__PROBLEM TO WORK ON__.
Return each line of the data below that contains the string "agent".

Excerpts from a dataset
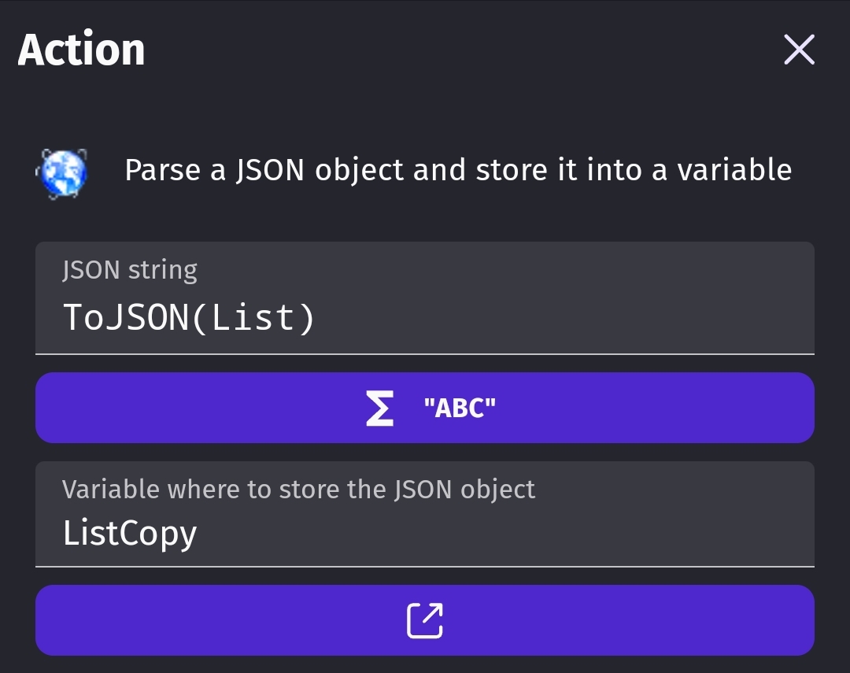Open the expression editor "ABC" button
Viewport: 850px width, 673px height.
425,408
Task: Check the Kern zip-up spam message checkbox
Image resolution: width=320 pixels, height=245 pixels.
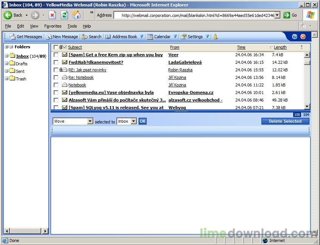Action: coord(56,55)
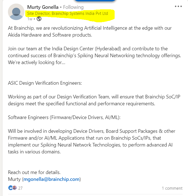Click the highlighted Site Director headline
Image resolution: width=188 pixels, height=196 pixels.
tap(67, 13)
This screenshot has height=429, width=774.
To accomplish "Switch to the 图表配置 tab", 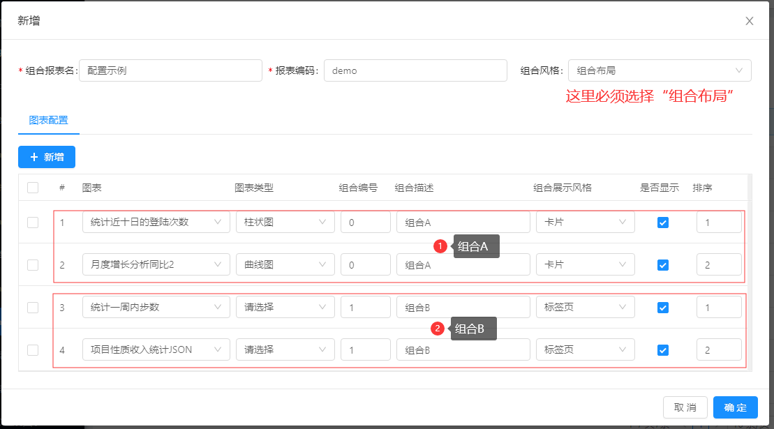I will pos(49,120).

==

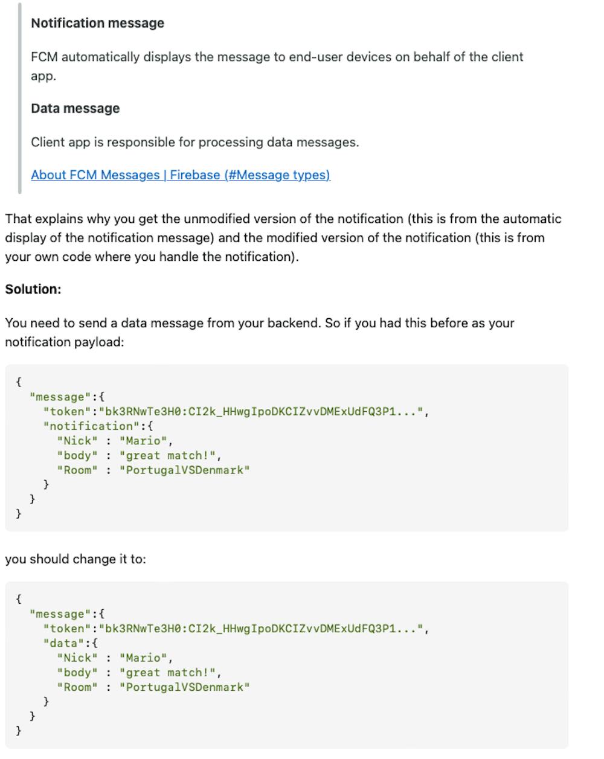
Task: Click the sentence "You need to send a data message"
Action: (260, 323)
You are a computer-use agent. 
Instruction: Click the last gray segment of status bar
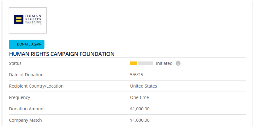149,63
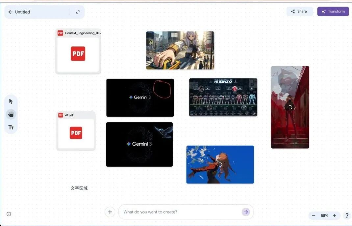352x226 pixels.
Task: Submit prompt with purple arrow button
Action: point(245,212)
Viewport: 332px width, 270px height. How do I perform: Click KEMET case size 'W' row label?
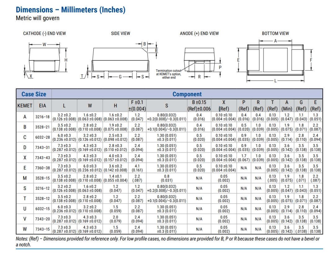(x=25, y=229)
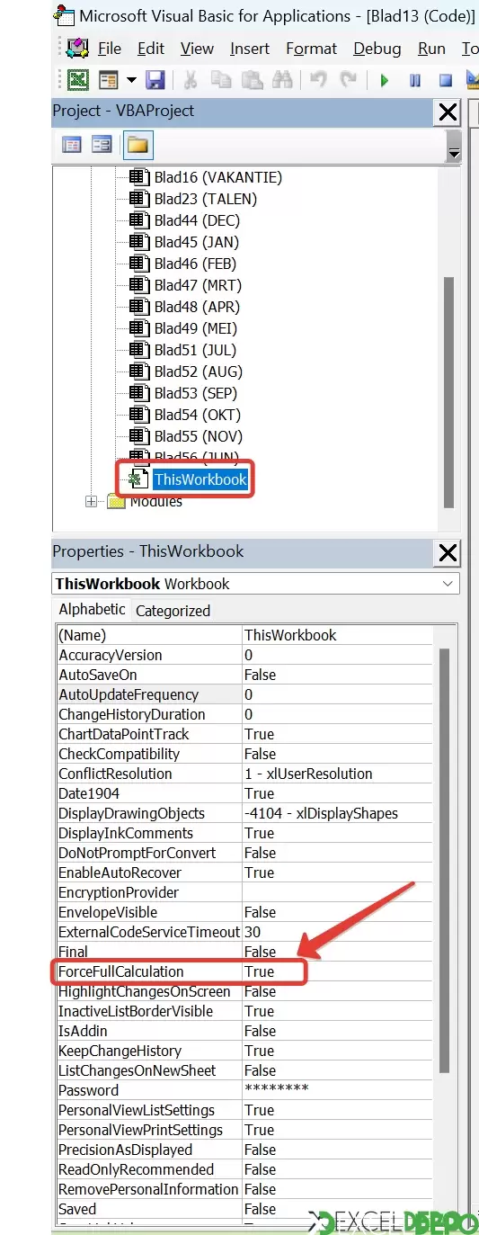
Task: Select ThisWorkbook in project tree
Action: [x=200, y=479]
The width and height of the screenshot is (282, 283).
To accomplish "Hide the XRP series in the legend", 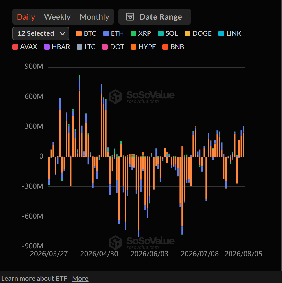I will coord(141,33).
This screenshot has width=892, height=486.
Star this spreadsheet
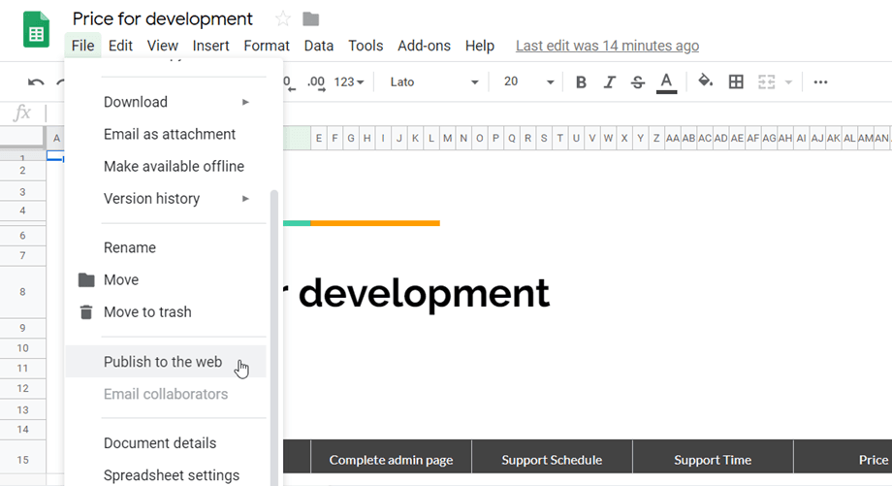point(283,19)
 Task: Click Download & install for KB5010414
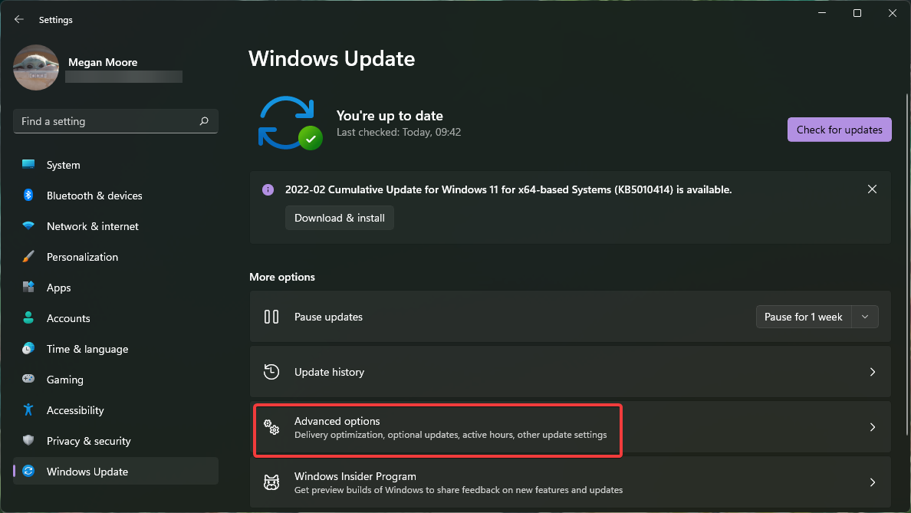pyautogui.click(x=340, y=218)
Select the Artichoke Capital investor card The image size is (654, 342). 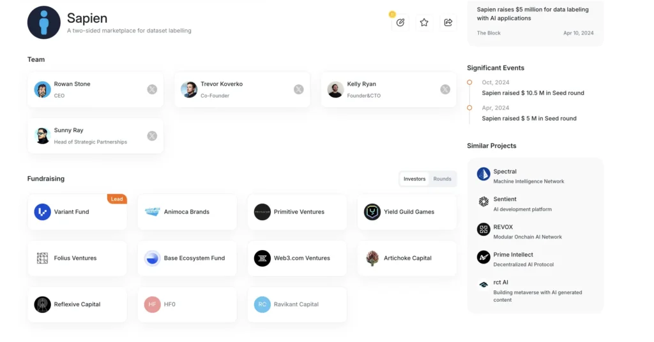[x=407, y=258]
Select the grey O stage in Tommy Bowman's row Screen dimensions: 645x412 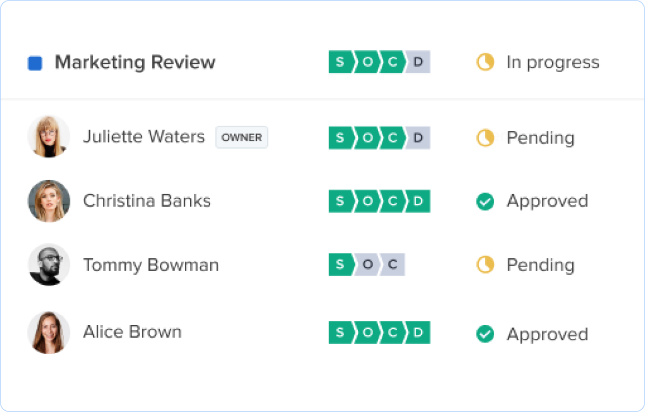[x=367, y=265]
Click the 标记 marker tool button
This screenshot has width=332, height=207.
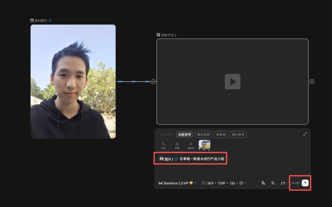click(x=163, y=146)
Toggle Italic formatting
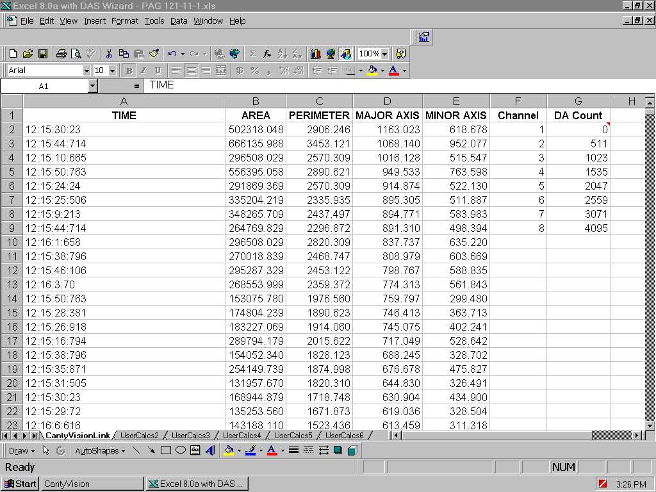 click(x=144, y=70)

==

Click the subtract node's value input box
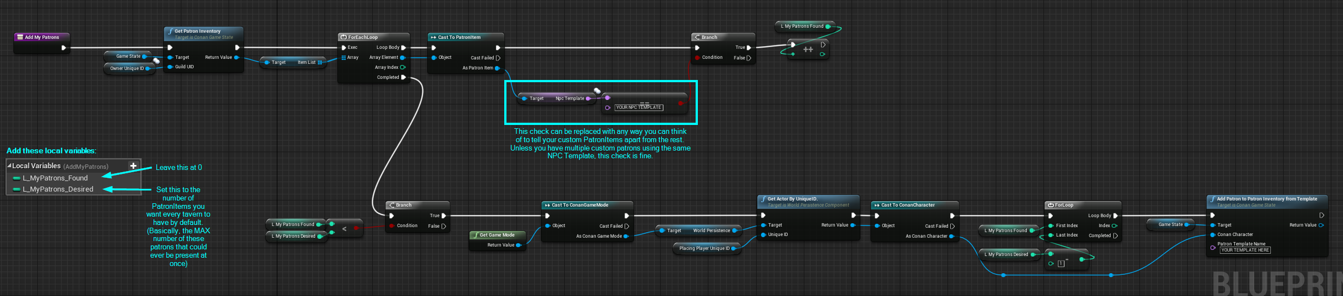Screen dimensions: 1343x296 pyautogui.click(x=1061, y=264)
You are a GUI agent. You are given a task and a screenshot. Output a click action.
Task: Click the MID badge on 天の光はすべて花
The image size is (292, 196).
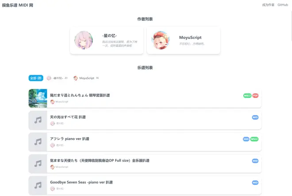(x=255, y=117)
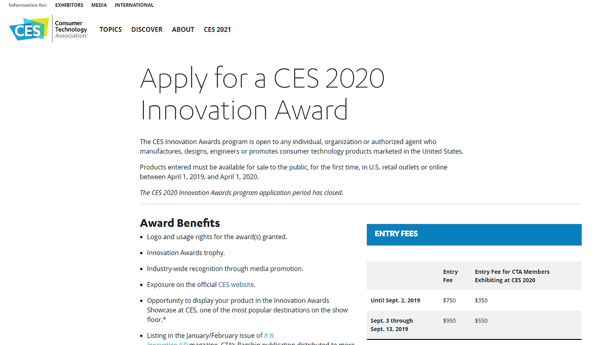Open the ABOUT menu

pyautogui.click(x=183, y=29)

__WORKED SOLUTION__.
You are a computer-use agent. 
You are a GUI agent. You are given a task and a screenshot. Output a click action.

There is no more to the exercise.